Attila G. KIZILARSLAN; ABD-Çin Rekabetinin Jeopolitik Etkileri ve Küresel Güç Dinamiklerinin Değişimi

Turk DEGS
Yazan: Turk DEGS
11 Dk. Okuma
11 Dk. Okuma

1
Derleyen ve Yorumlayan: Attila G. KIZILARSLAN
17 Aralık 2025
Amerika Birleşik Devletleri ve Çin arasındaki rekabet, 21. yüzyılın en önemli jeopolitik
dinamiklerinden biridir. Bu iki süper güç, sadece ekonomik üstünlük için değil, gelecekteki
küresel düzen üzerinde etki sahibi olmak için de bir mücadele içindedir. Çin, ekonomik,
teknolojik ve askeri bir güç olarak yükselirken, uluslararası ilişkilerde ABD’nin uzun süredir
devam eden üstünlüğüne meydan okuyor. Bu rekabetin sonuçları, iki ülkenin kendilerinin çok
ötesine uzanarak, küresel ticareti, askeri ittifakları, teknolojik gelişmeyi ve her kıtadaki
diplomatik ilişkileri etkiliyor.
Bu makalede, ABD-Çin rekabetinin jeopolitik etkilerini inceleyerek, tarihsel kökenlerini, söz
konusu temel sorunları ve dünyanın çeşitli bölgeleri üzerindeki etkisini analiz edeceğiz. Ayrıca,
bu iki güç arasındaki rekabetin, özellikle askeri strateji, ekonomi politikası ve uluslararası
diplomasi açısından, küresel jeopolitik manzarayı nasıl şekillendirdiğine de değinilecektir.

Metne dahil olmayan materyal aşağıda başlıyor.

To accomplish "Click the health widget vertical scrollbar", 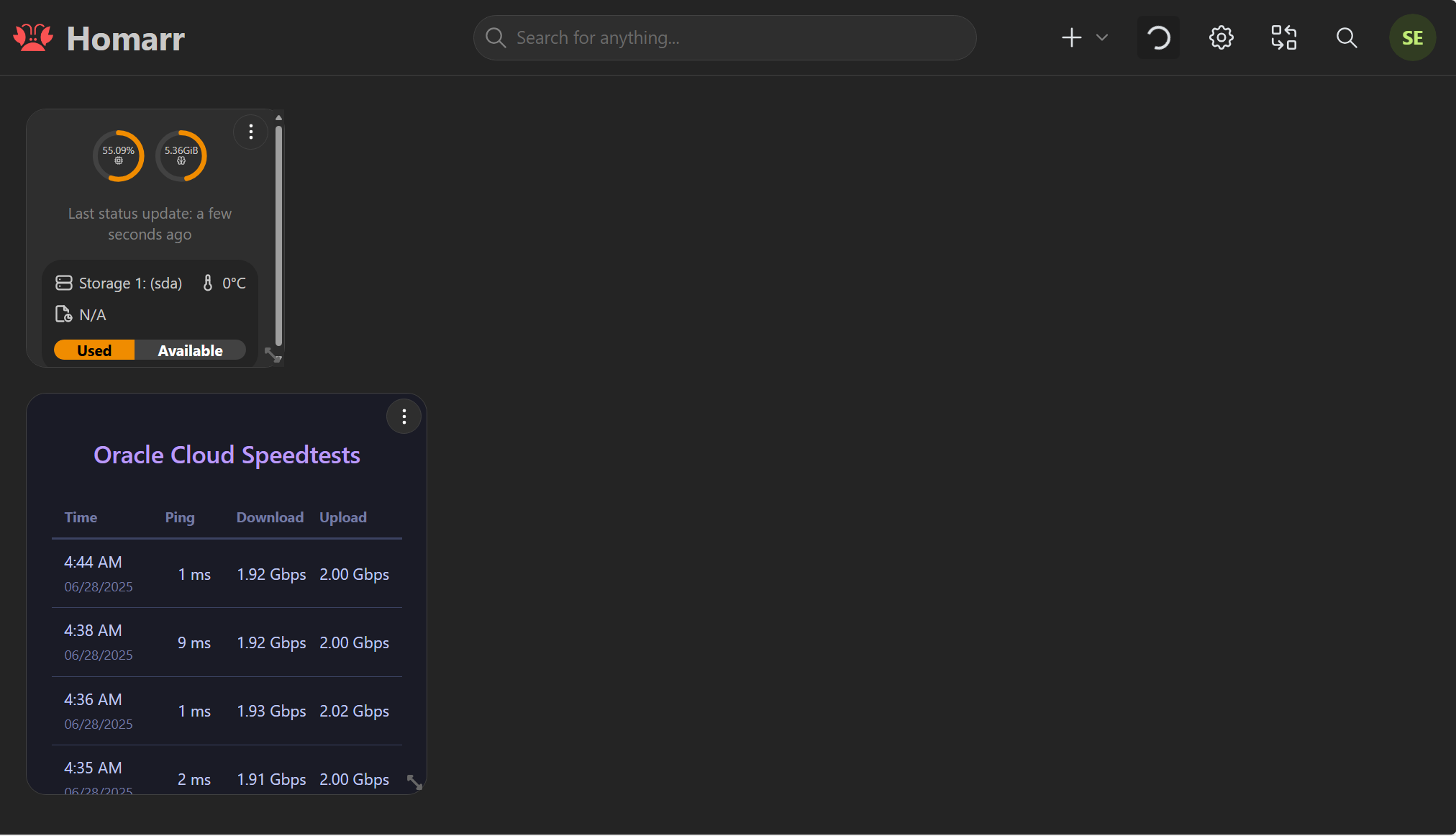I will click(278, 237).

Gerçekte bu makaledeki her konu bilgi ve derinlik itibariyle ayrı makaleler şekilde yazılabilecek
olmasına rağmen okuyan kitleye genel bir çerçeve sunacak şekilde kısa bir makale olarak ortaya
koymak amaçlanmıştır.

  1. Tarihsel Bağlam: ABD-Çin İlişkileri ve Yeni Bir Rekabetin Yükselişi
    ABD ve Çin arasındaki mevcut jeopolitik rekabeti anlamak için, ilişkilerinin tarihsel bağlamını
    gözden geçirmek önemlidir. Bu rekabetin kökenleri, iki ülke arasındaki etkileşimleri
    şekillendiren önemli anlarla birlikte 20. yüzyıla kadar uzanmaktadır.

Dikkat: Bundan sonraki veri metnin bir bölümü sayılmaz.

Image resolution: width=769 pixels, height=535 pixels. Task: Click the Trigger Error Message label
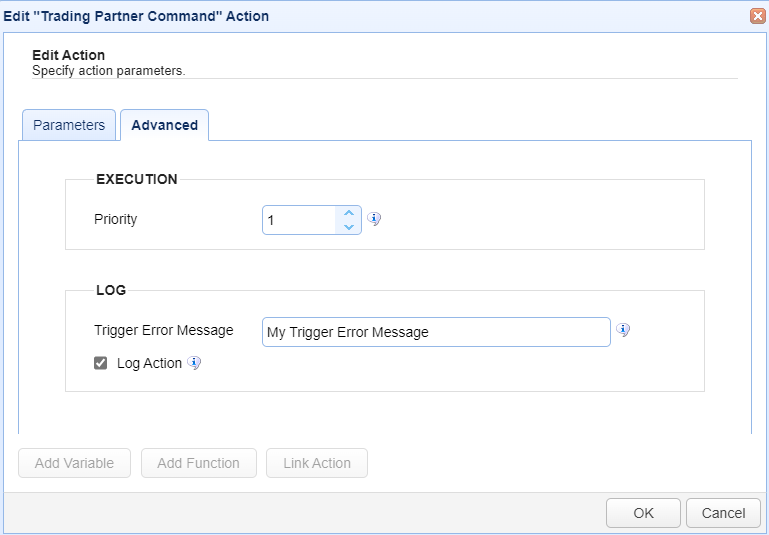coord(164,330)
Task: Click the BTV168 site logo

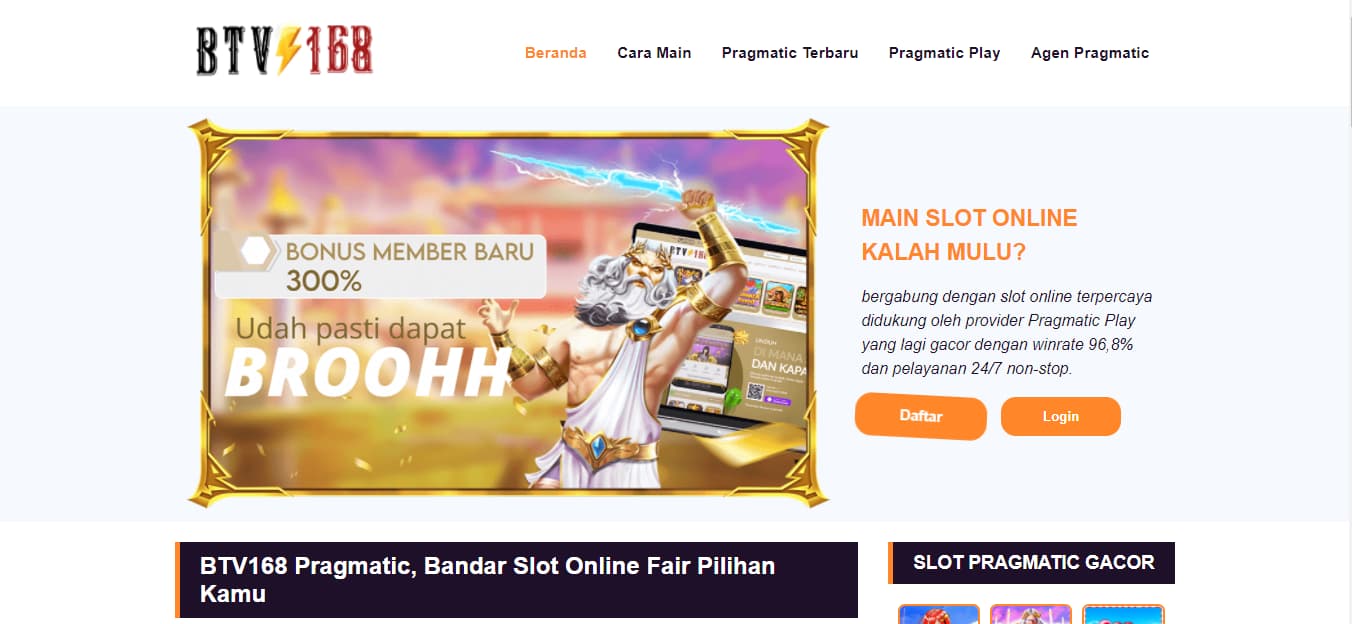Action: pyautogui.click(x=285, y=51)
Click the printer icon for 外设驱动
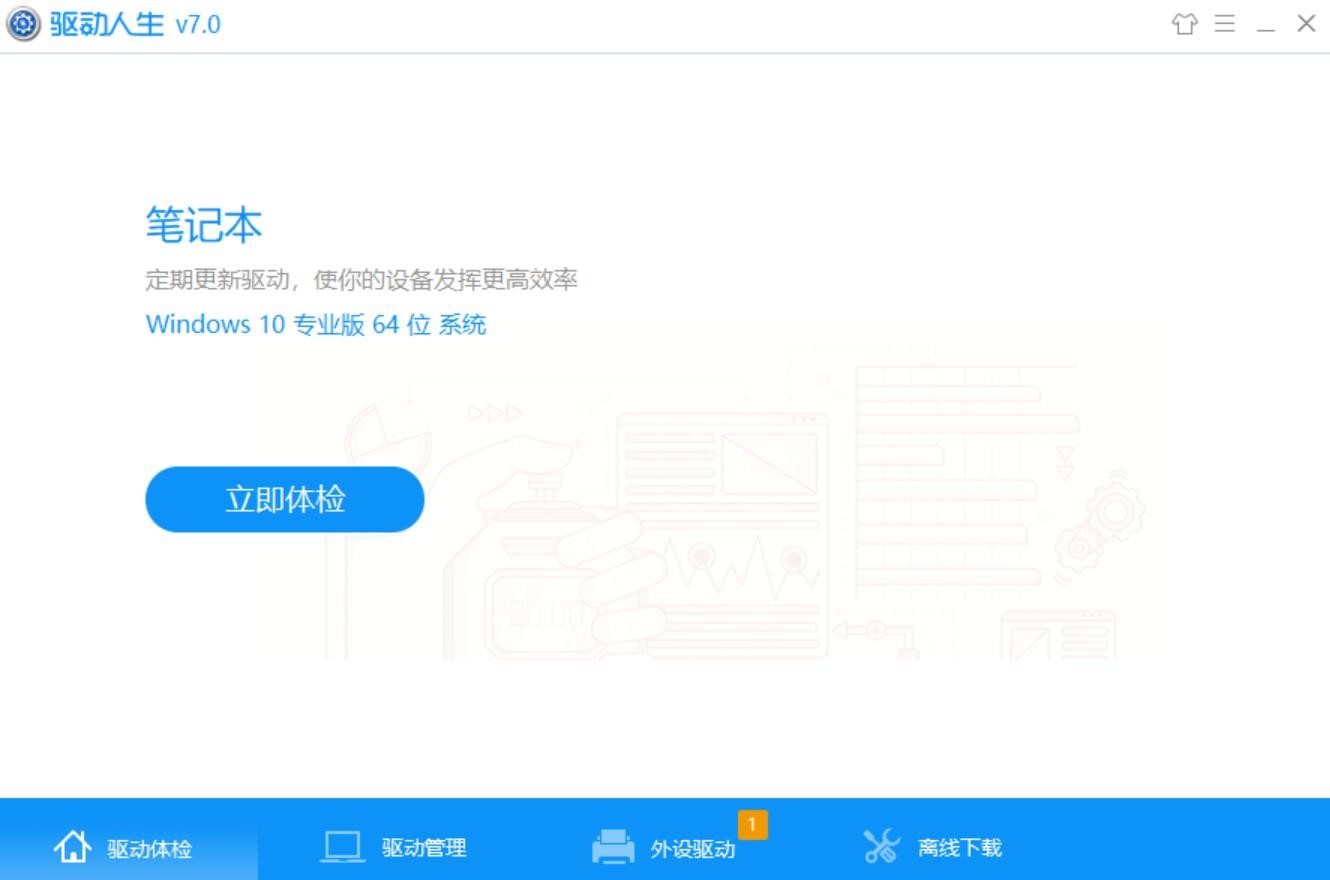 click(613, 848)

    İlk Karşılaşmalar ve Soğuk Savaş Dönemi
    ABD ve Çin arasındaki ilişki, Çin’in Birinci Afyon Savaşı’ndan (1839-1842) sonra Batı ticaretine
    açılmasıyla 19. yüzyılın ortalarında başladı. Ancak, iki ülke arasındaki dinamikler, Mao Zedong
    yönetiminde 1949’da Komünist Çin’in yükselişine kadar önemli ölçüde değişmedi. Soğuk Savaş
    sırasında ABD, Çin’i ideolojik bir düşman olarak gördü ve Tayvan’ı Çin’in meşru hükümeti olarak
    kabul etti. Buna karşılık, Sovyetler Birliği, ABD’nin Avrupa ve Asya’daki çıkarlarına daha büyük
    ve acil bir tehdit oluşturuyordu ve bu da ABD’nin Komünist Çin’e karşı bir çevreleme stratejisi
    benimsemesine yol açtı.
    Ancak 1970’lerde, ABD Başkanı Richard Nixon’ın 1972’deki Çin ziyaretiyle dramatik bir değişim
    yaşandı ve bu, ABD-Çin ilişkilerinde bir yumuşamanın başlangıcı oldu. Bu diplomatik atılım,
    Çin’in dünyaya açılmasının yolunu açtı ve bunu Deng Xiaoping döneminde ekonomik
    liberalleşme izledi. Çin’in daha sonra ekonomik bir güç merkezi olarak yükselişi, mevcut
    jeopolitik hedeflerinin temelini attı.
    2
    Soğuk Savaş Sonrası Dönem: Tek Kutuplu Süper Güç Olarak ABD
    Soğuk Savaş’ın sona ermesinden sonra, Amerika Birleşik Devletleri tek küresel süper güç olarak
    ortaya çıktı. 1990’lar, ABD’nin Ortadoğu’daki askeri müdahaleleri, NATO’nun genişlemesi ve
    Dünya Bankası ve Birleşmiş Milletler gibi küresel kuruluşlardaki liderliğiyle uluslararası
    ilişkilerde ABD’nin hakimiyetiyle karakterize edildi. Bu dönemde Çin, nispeten iç kalkınmaya ve
    ekonomik modernleşmeye odaklandı.
    Ancak 21. yüzyılın başlarında Çin, küresel bir ekonomik ve siyasi güç olarak yükselişe geçti.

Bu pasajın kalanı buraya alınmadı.